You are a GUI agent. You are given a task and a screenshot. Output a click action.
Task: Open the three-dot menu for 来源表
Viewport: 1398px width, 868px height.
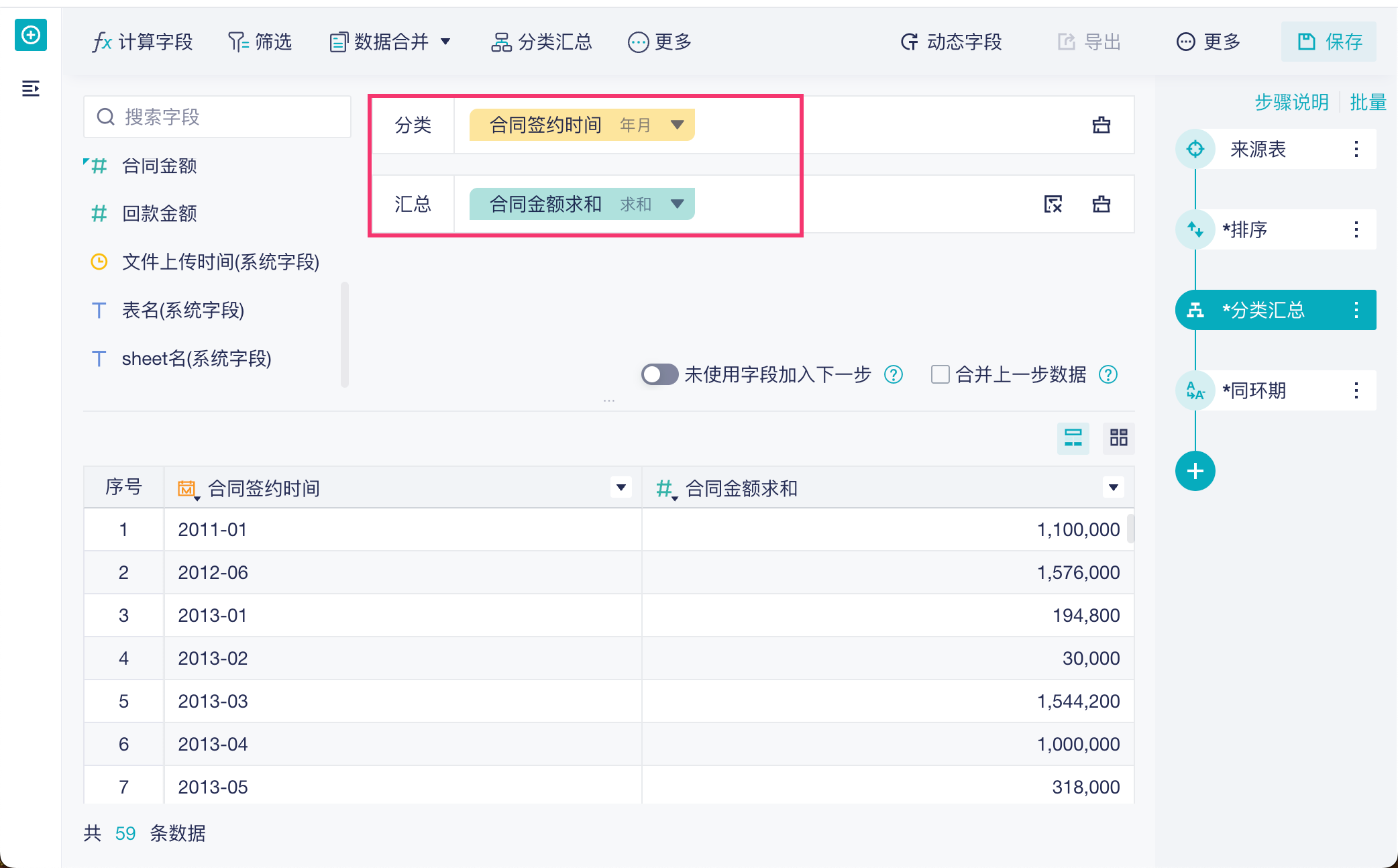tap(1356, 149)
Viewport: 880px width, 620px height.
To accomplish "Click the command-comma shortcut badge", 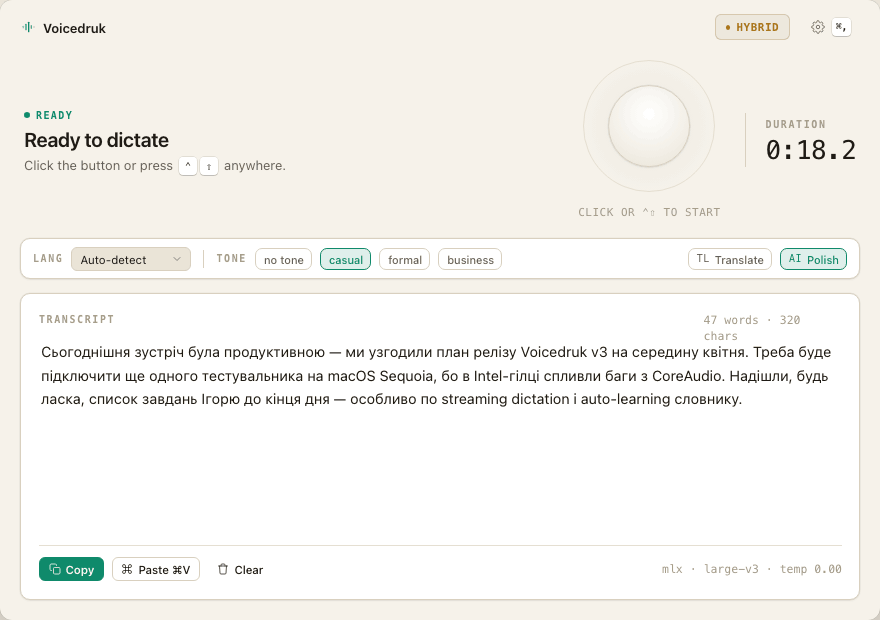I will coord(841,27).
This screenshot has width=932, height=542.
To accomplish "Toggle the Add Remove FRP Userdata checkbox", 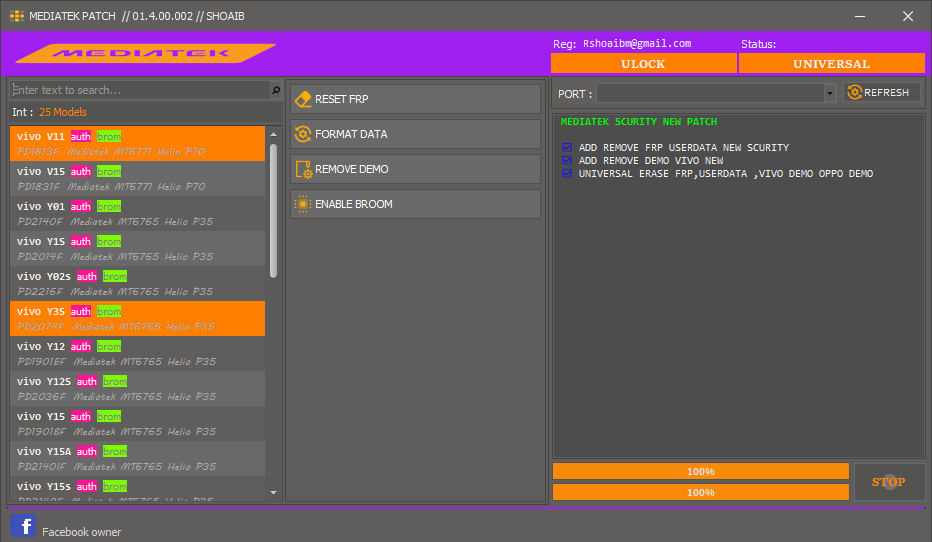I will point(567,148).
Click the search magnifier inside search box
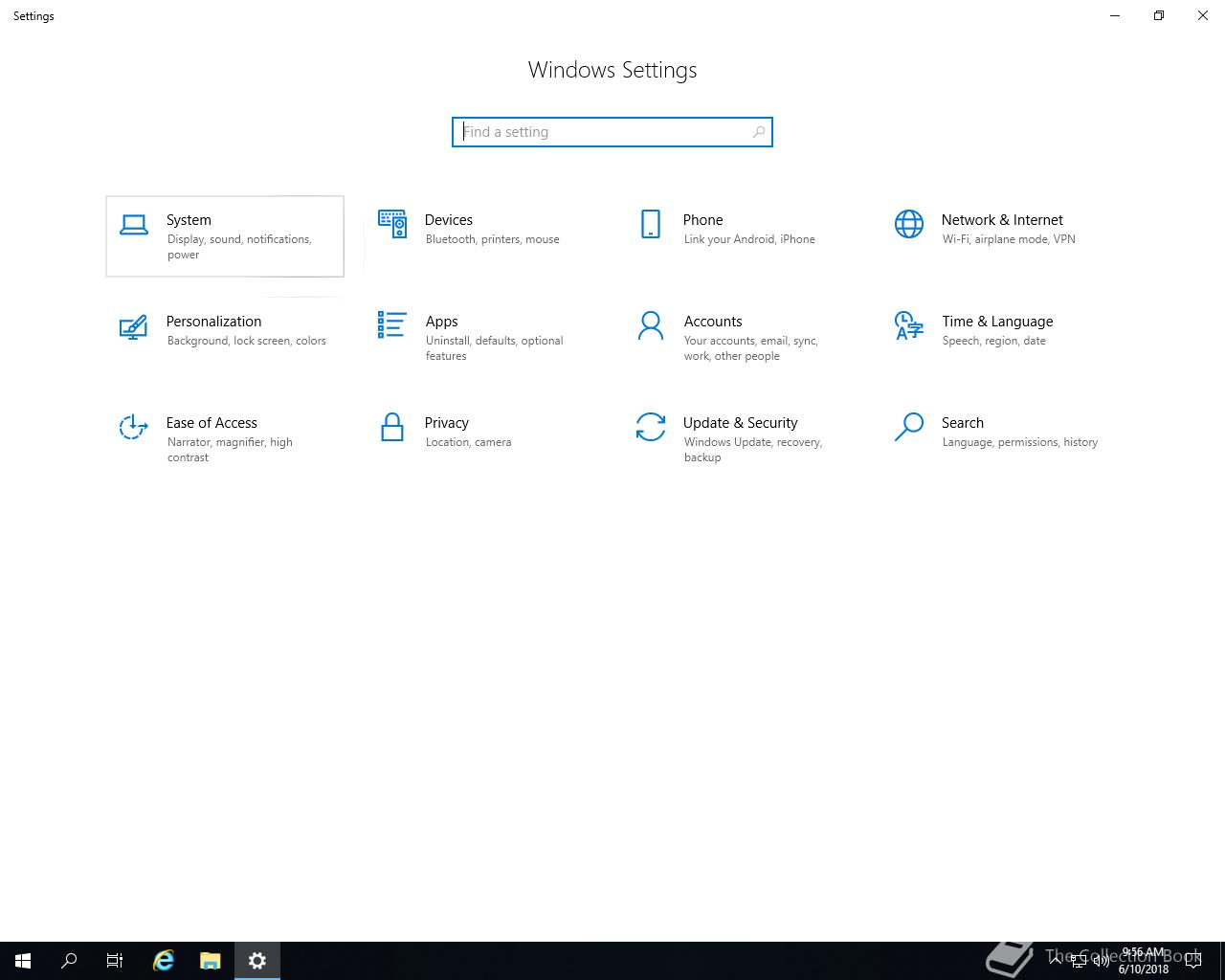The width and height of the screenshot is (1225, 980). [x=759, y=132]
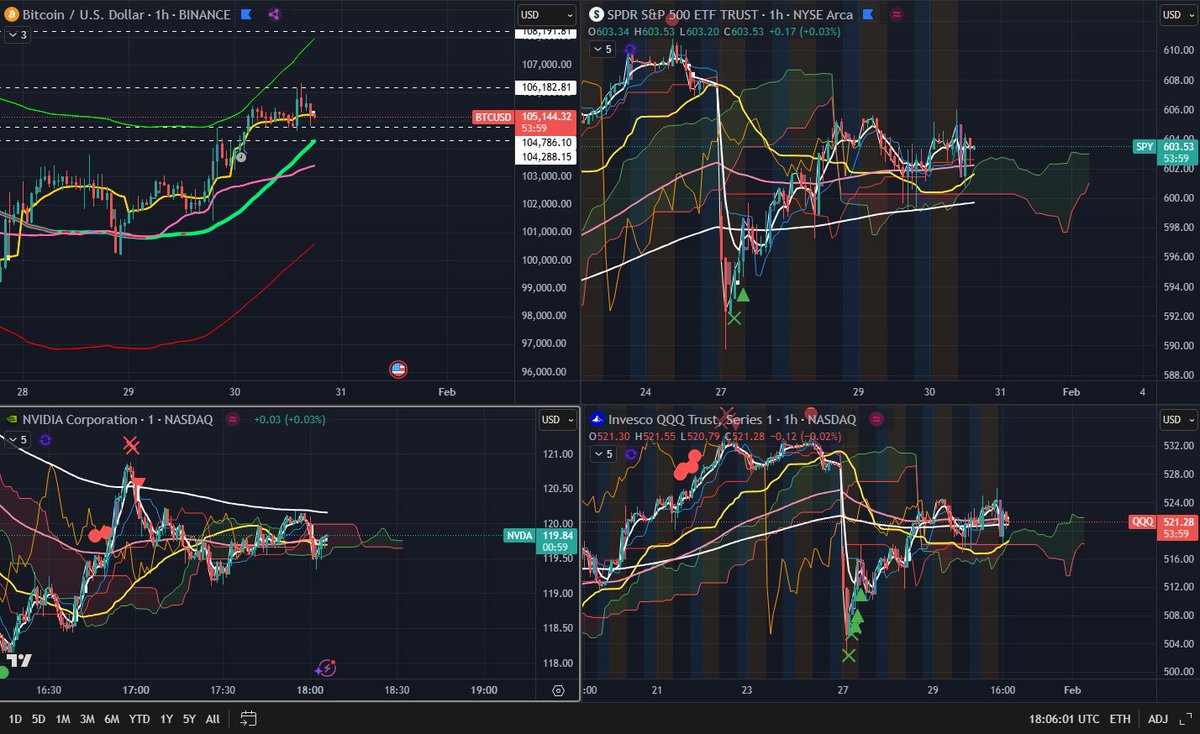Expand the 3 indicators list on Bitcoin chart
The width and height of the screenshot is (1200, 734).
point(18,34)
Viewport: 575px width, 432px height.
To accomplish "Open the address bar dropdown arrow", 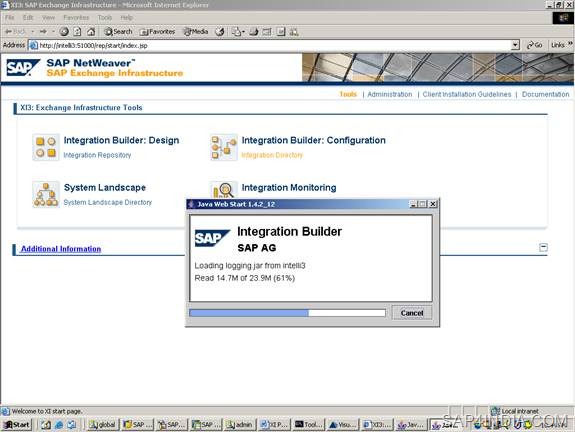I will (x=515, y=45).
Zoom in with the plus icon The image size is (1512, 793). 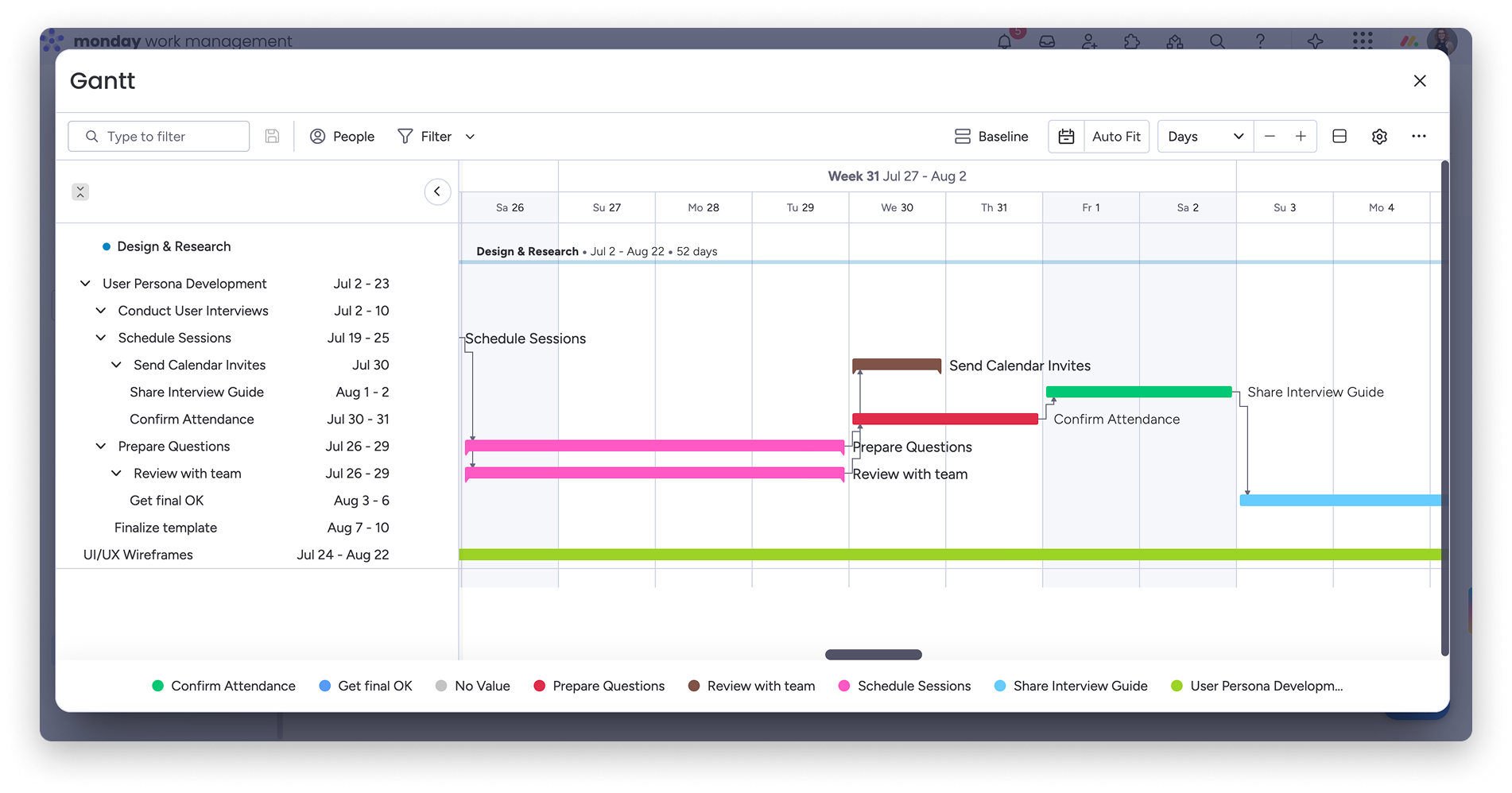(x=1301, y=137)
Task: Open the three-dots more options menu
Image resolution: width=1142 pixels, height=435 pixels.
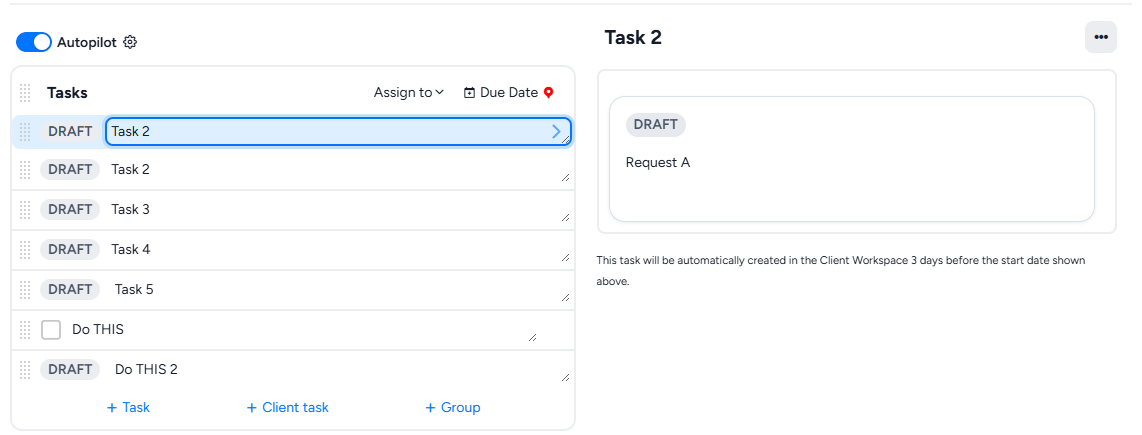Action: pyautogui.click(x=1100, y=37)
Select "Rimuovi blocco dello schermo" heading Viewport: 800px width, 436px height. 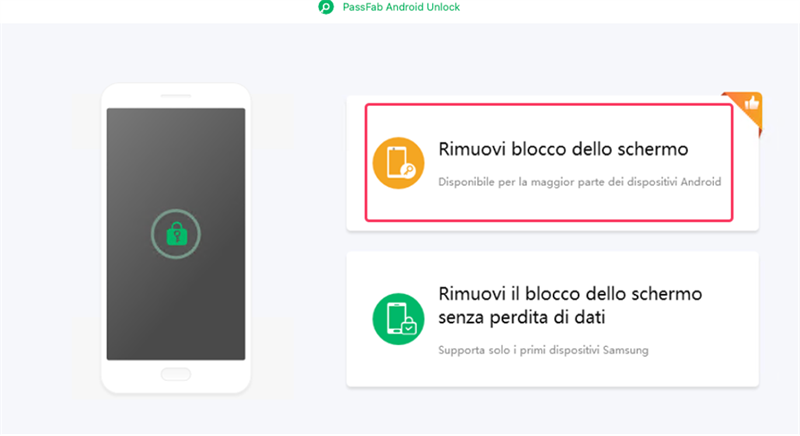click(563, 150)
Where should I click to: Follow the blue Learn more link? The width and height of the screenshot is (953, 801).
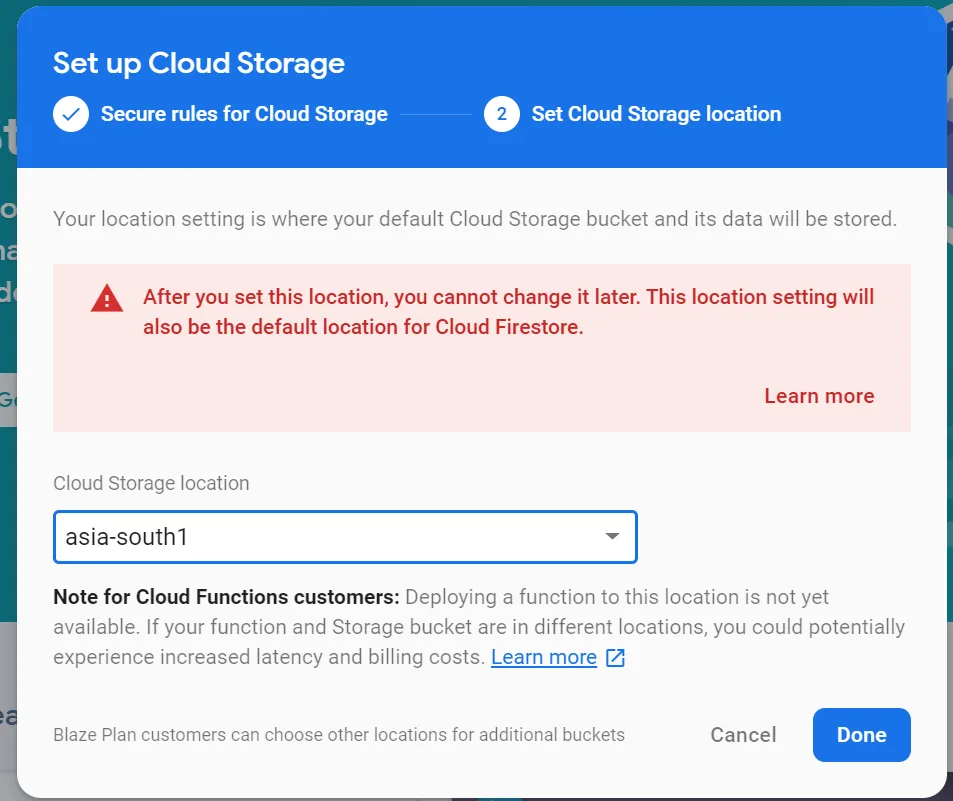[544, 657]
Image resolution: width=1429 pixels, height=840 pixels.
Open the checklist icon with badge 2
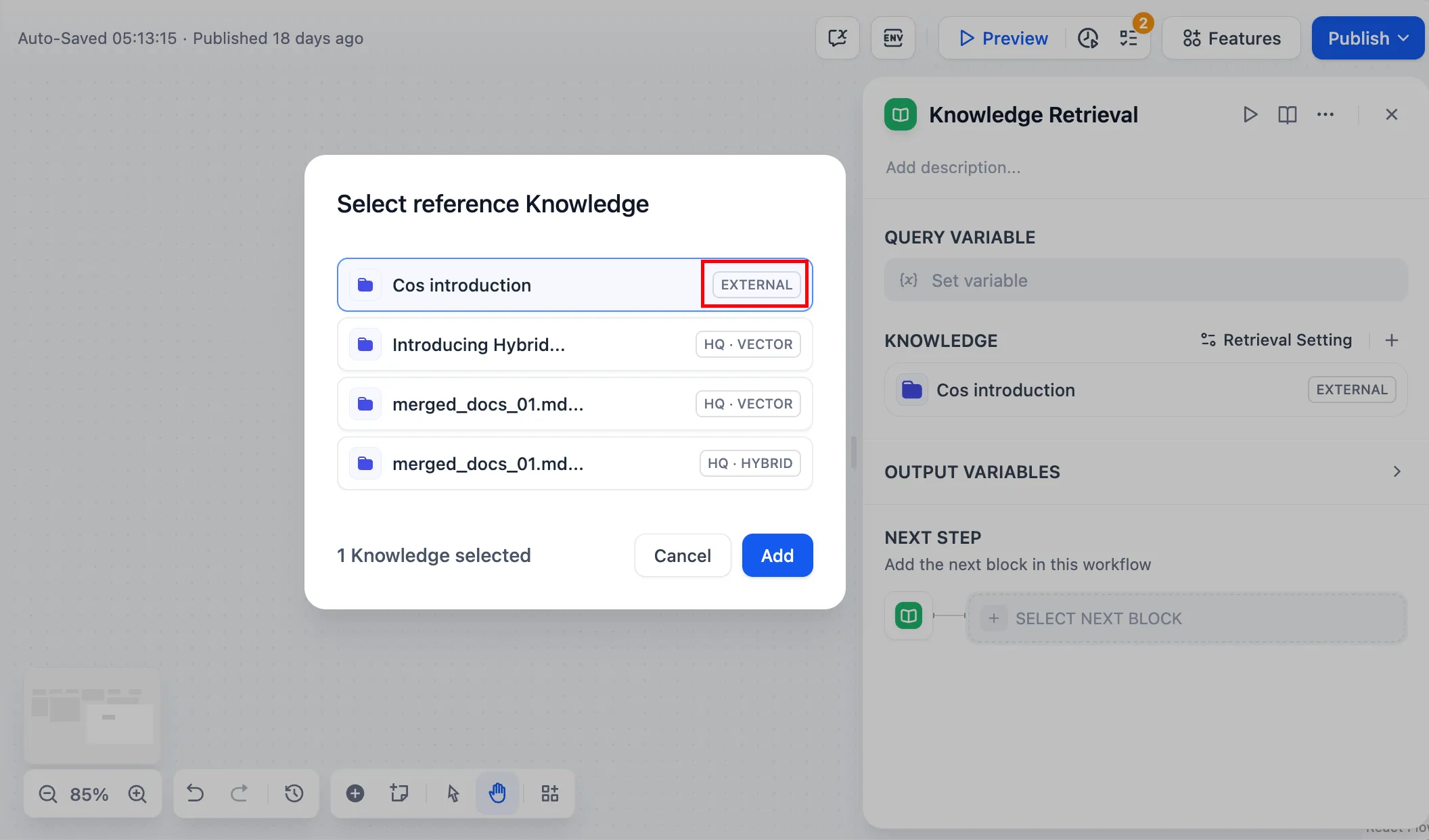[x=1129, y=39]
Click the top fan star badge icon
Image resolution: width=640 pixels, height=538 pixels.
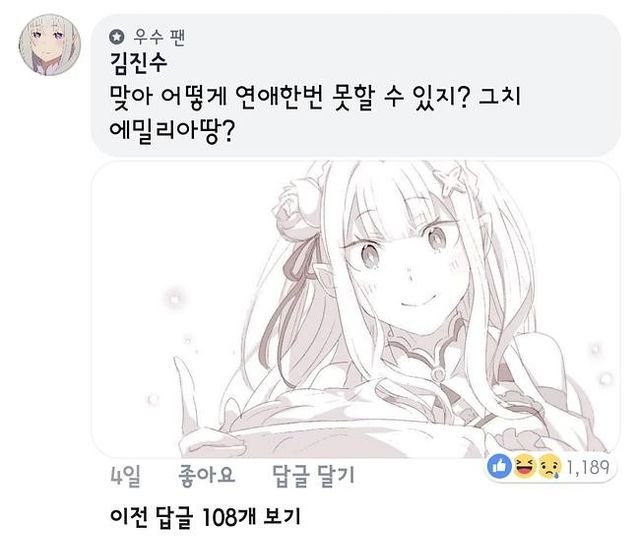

Direction ▸ Copy the listing word for word, starting at the line that contains "Image resolution: width=1429" and ending at the end of the listing. Leave the pictures out.

Answer for the task ▸
Image resolution: width=1429 pixels, height=840 pixels.
Open the checklist icon with badge 2
[x=1129, y=39]
Click the top fan star badge icon
Image resolution: width=640 pixels, height=538 pixels.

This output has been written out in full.